January 17, 2005

Who do they think they are kidding?

You know those figures about the number of householders prosecuted for hurting burglars? Yes, the ones you heard on the TV on the weekend. Well it turns out that they don’t actually mean very much:

"There are no statistical details of these cases - they aren't kept. It is not a particularly accurate list and we never said it was. It is quite possible that there are other cases."
The Telegraph found another 7 cases in an hour. Still not very high but that is not the point. The point is that it was known that the statistics provided were not a true and factual representation of the picture and yet the lie was used on TV, on the radio, in the papers and in the halls and chambers of Westminster by the few to justify their position on the law affecting the many.

Why would they do such a thing?

Couple the rubbishing of these statistics with the fact that the prosecution of householders is not the only measure to consider and we see that the government’s position is not as credible as they would like us to believe.

On the question of trust and the social contract we have with the state to protect us this is a backward step. On the subject of self defence in the home some, if not many, members of the public feel disadvantaged. The government’s answer to this is to trot out things that can kindly be described as half-truths and to state that householders are confused.

This weekend we were subjected to a TV programme showing dramatisations of legitimate householder defence. In one dramatisation a burglar is stabbed to death while rifling a draw in a kitchen. The householder, hearing the noise, grabs a knife which he has been keeping under his bed, creeps downstairs and stabs the burglar in the back without warning. The experts told us how this was perfectly legal.

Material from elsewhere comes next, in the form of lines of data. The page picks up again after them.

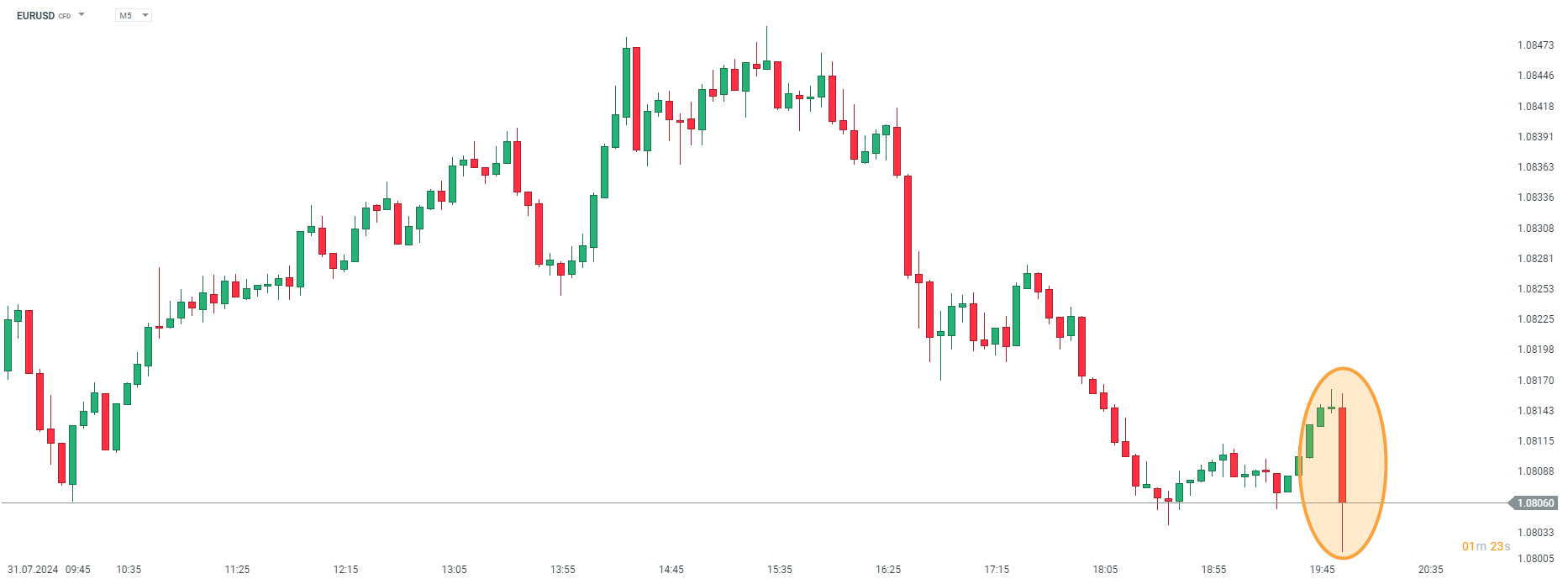Click the orange candle countdown timer
1568x584 pixels.
(1486, 546)
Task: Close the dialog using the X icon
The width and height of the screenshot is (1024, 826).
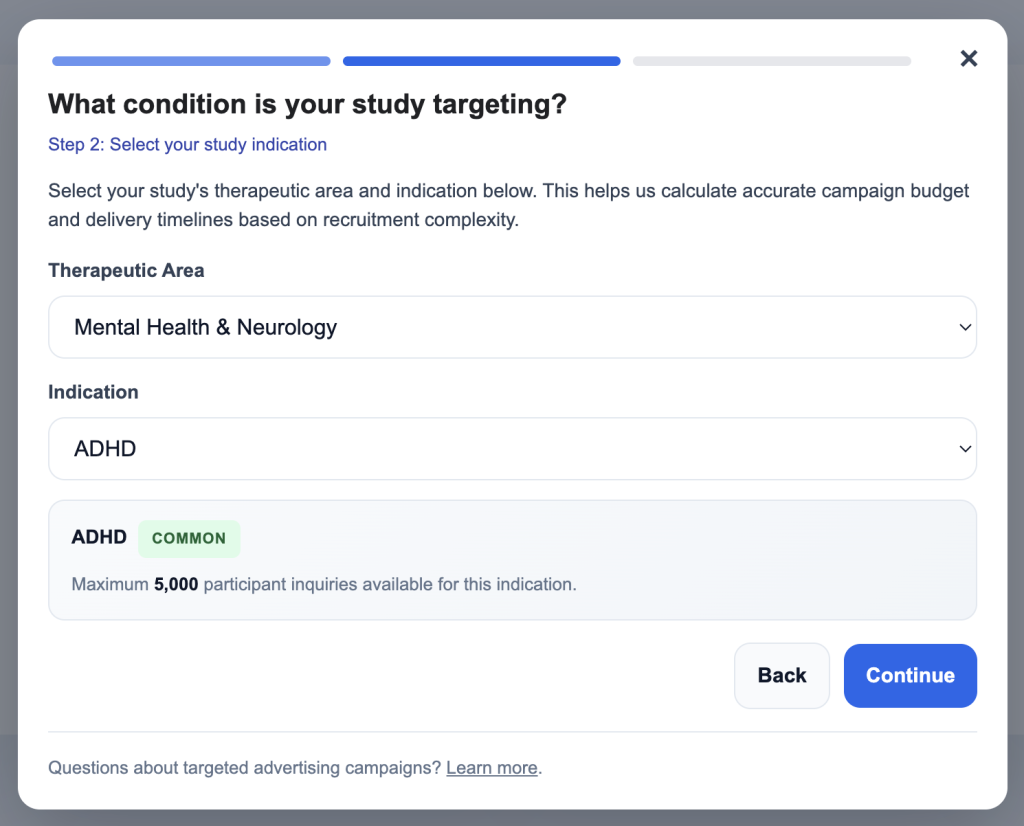Action: click(968, 58)
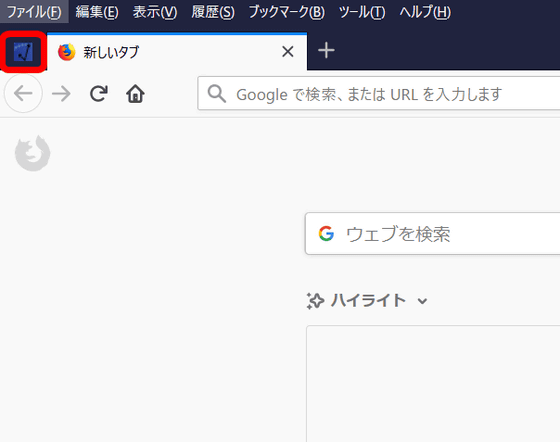Open the ツール(T) menu
This screenshot has width=560, height=442.
[x=362, y=12]
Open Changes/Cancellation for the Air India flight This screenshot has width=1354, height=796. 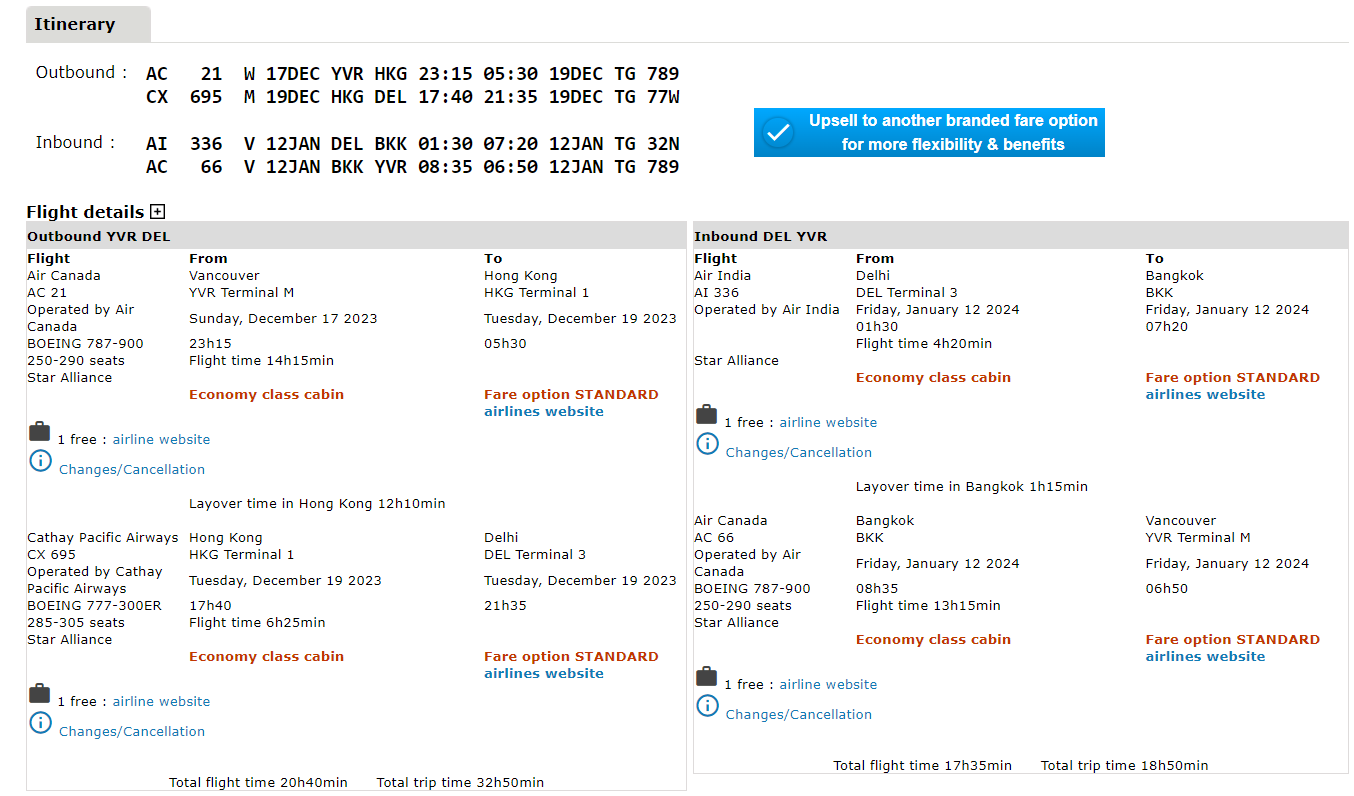pos(798,453)
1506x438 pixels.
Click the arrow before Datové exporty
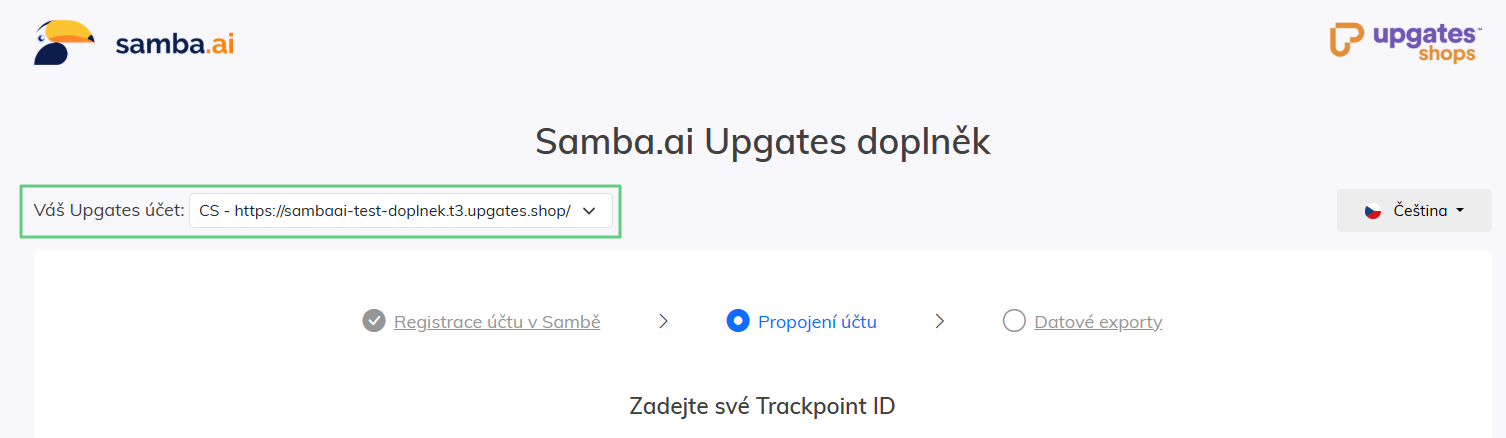(939, 321)
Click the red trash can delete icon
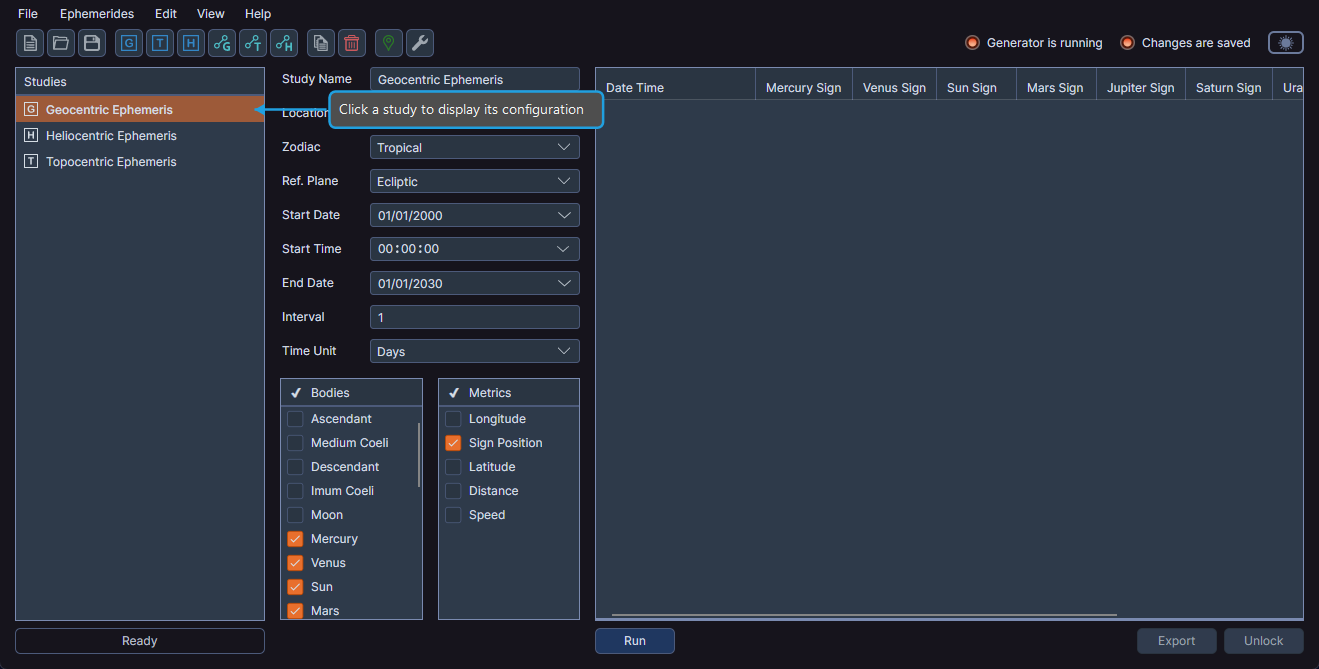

Another showed a burglar running from a house with an armful of booty. The householder shouts at the guy and then chases him out onto the street, smacking him on the back of the head using a golf club (was it a one iron? I think it might well have been). He collapses. The experts tell us again that this was a legitimate use of force to protect property.

Yet we know from what we have seen and heard with our own eyes that such actions have been the beginning of long, hard and often ruinous periods of threatened and actual litigation by the state upon householders that have done very similar or exact same things.

They try to address our confusion with facts and scenarios that are so obviously not true that we have to question their motivation. What do they like so much about the current situation? Why do their fear actually empowering the householder? Why do they come out of this looking more confused than the rest of us?